_TRY IT_
Reproduce all entries precisely as they are written.

[Stored items]
┌──
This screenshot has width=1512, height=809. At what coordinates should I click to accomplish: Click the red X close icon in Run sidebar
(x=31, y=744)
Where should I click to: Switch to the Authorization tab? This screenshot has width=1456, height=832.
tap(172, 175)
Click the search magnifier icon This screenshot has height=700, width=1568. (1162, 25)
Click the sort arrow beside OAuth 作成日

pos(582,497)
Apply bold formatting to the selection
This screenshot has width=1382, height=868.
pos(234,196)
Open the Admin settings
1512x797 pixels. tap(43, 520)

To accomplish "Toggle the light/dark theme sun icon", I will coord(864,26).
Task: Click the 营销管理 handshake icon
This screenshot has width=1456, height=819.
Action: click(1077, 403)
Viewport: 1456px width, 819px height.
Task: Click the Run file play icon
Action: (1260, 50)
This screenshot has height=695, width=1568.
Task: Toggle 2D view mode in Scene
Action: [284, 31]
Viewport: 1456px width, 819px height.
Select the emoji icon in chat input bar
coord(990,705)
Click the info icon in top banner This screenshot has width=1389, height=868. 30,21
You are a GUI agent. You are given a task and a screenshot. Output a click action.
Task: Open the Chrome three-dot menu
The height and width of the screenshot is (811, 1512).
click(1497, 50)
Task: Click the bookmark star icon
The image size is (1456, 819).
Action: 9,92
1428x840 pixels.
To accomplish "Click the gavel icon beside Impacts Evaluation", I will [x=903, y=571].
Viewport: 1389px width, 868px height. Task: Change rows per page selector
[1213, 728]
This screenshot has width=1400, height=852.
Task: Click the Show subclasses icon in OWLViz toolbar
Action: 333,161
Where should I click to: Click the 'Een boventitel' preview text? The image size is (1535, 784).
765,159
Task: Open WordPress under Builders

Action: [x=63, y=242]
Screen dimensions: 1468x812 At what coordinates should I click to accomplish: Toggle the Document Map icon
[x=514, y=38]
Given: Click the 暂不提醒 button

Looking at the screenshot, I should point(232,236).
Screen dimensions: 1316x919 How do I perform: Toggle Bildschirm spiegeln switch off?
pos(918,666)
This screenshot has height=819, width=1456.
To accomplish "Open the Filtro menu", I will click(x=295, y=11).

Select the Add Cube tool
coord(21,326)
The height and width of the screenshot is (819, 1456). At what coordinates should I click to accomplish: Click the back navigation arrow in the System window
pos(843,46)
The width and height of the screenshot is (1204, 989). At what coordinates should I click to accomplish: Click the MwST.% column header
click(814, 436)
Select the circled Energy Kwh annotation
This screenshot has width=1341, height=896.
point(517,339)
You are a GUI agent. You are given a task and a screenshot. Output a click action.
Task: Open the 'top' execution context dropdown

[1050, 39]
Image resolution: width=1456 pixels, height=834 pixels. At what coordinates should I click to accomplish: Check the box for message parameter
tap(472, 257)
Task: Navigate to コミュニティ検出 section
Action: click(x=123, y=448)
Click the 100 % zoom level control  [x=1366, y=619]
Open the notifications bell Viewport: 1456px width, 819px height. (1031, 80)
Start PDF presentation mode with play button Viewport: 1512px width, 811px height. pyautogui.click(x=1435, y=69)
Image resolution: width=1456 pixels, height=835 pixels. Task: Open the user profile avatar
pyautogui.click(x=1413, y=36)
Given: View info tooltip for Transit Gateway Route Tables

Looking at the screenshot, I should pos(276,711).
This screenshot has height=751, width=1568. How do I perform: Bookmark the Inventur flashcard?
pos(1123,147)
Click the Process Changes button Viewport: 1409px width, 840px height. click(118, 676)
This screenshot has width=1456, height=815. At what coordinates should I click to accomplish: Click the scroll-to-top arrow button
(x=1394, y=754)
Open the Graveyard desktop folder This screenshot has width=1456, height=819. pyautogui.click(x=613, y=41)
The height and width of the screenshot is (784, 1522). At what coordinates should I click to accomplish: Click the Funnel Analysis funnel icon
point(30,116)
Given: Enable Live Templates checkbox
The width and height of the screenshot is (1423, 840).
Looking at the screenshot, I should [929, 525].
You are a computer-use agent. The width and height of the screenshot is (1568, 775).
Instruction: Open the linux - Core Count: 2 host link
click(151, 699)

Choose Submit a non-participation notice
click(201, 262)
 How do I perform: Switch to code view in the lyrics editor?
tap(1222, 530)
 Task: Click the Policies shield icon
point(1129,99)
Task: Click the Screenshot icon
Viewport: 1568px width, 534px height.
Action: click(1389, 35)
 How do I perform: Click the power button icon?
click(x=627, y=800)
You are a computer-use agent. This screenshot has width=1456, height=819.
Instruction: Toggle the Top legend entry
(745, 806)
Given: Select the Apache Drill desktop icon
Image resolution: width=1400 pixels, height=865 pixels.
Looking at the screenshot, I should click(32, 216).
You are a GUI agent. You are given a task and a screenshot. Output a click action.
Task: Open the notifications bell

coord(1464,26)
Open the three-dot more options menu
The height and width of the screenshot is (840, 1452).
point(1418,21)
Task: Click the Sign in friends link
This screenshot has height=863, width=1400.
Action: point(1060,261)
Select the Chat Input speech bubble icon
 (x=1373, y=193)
└──
_ANSWER FOR THIS EXERCISE_
This screenshot has width=1512, height=809. At what coordinates should I click to accomplish: Click the red X close icon in Run sidebar
(x=31, y=744)
Where should I click to: Switch to the Authorization tab? This screenshot has width=1456, height=832.
tap(172, 175)
Click the search magnifier icon This screenshot has height=700, width=1568. (1162, 25)
Click the sort arrow beside OAuth 作成日

pos(582,497)
Apply bold formatting to the selection
This screenshot has width=1382, height=868.
pos(234,196)
Open the Admin settings
1512x797 pixels. tap(43, 520)

To accomplish "Toggle the light/dark theme sun icon", I will coord(864,26).
Task: Click the 营销管理 handshake icon
This screenshot has width=1456, height=819.
Action: click(1077, 403)
Viewport: 1456px width, 819px height.
Task: Click the Run file play icon
Action: (1260, 50)
This screenshot has height=695, width=1568.
Task: Toggle 2D view mode in Scene
Action: [284, 31]
Viewport: 1456px width, 819px height.
Select the emoji icon in chat input bar
coord(990,705)
Click the info icon in top banner This screenshot has width=1389, height=868. 30,21
You are a GUI agent. You are given a task and a screenshot. Output a click action.
Task: Open the Chrome three-dot menu
The height and width of the screenshot is (811, 1512).
click(1497, 50)
Task: Click the bookmark star icon
The image size is (1456, 819).
Action: 9,92
1428x840 pixels.
To accomplish "Click the gavel icon beside Impacts Evaluation", I will [x=903, y=571].
Viewport: 1389px width, 868px height. Task: Change rows per page selector
[1213, 728]
This screenshot has width=1400, height=852.
Task: Click the Show subclasses icon in OWLViz toolbar
Action: 333,161
Where should I click to: Click the 'Een boventitel' preview text? The image size is (1535, 784).
765,159
Task: Open WordPress under Builders

Action: [x=63, y=242]
Screen dimensions: 1468x812 At what coordinates should I click to accomplish: Toggle the Document Map icon
[x=514, y=38]
Given: Click the 暂不提醒 button

Looking at the screenshot, I should point(232,236).
Screen dimensions: 1316x919 How do I perform: Toggle Bildschirm spiegeln switch off?
pos(918,666)
This screenshot has height=819, width=1456.
To accomplish "Open the Filtro menu", I will click(x=295, y=11).

Select the Add Cube tool
coord(21,326)
The height and width of the screenshot is (819, 1456). At what coordinates should I click to accomplish: Click the back navigation arrow in the System window
pos(843,46)
The width and height of the screenshot is (1204, 989). At what coordinates should I click to accomplish: Click the MwST.% column header
click(814, 436)
Select the circled Energy Kwh annotation
This screenshot has width=1341, height=896.
point(517,339)
You are a GUI agent. You are given a task and a screenshot. Output a click action.
Task: Open the 'top' execution context dropdown

[1050, 39]
Image resolution: width=1456 pixels, height=834 pixels. At what coordinates should I click to accomplish: Check the box for message parameter
tap(472, 257)
Task: Navigate to コミュニティ検出 section
Action: click(x=123, y=448)
Click the 100 % zoom level control  [x=1366, y=619]
Open the notifications bell Viewport: 1456px width, 819px height. (1031, 80)
Start PDF presentation mode with play button Viewport: 1512px width, 811px height. pyautogui.click(x=1435, y=69)
Image resolution: width=1456 pixels, height=835 pixels. Task: Open the user profile avatar
pyautogui.click(x=1413, y=36)
Given: View info tooltip for Transit Gateway Route Tables

Looking at the screenshot, I should pos(276,711).
This screenshot has height=751, width=1568. How do I perform: Bookmark the Inventur flashcard?
pos(1123,147)
Click the Process Changes button Viewport: 1409px width, 840px height. click(118, 676)
This screenshot has width=1456, height=815. At what coordinates should I click to accomplish: Click the scroll-to-top arrow button
(x=1394, y=754)
Open the Graveyard desktop folder This screenshot has width=1456, height=819. pyautogui.click(x=613, y=41)
The height and width of the screenshot is (784, 1522). At what coordinates should I click to accomplish: Click the Funnel Analysis funnel icon
point(30,116)
Given: Enable Live Templates checkbox
The width and height of the screenshot is (1423, 840).
Looking at the screenshot, I should [929, 525].
You are a computer-use agent. The width and height of the screenshot is (1568, 775).
Instruction: Open the linux - Core Count: 2 host link
click(151, 699)

Choose Submit a non-participation notice
click(201, 262)
 How do I perform: Switch to code view in the lyrics editor?
tap(1222, 530)
 Task: Click the Policies shield icon
point(1129,99)
Task: Click the Screenshot icon
Viewport: 1568px width, 534px height.
Action: click(1389, 35)
 How do I perform: Click the power button icon?
click(x=627, y=800)
You are a computer-use agent. This screenshot has width=1456, height=819.
Instruction: Toggle the Top legend entry
(745, 806)
Given: Select the Apache Drill desktop icon
Image resolution: width=1400 pixels, height=865 pixels.
Looking at the screenshot, I should click(32, 216).
You are a GUI agent. You are given a task and a screenshot. Output a click action.
Task: Open the notifications bell

coord(1464,26)
Open the three-dot more options menu
The height and width of the screenshot is (840, 1452).
point(1418,21)
Task: Click the Sign in friends link
This screenshot has height=863, width=1400.
Action: point(1060,261)
Select the Chat Input speech bubble icon
 (x=1373, y=193)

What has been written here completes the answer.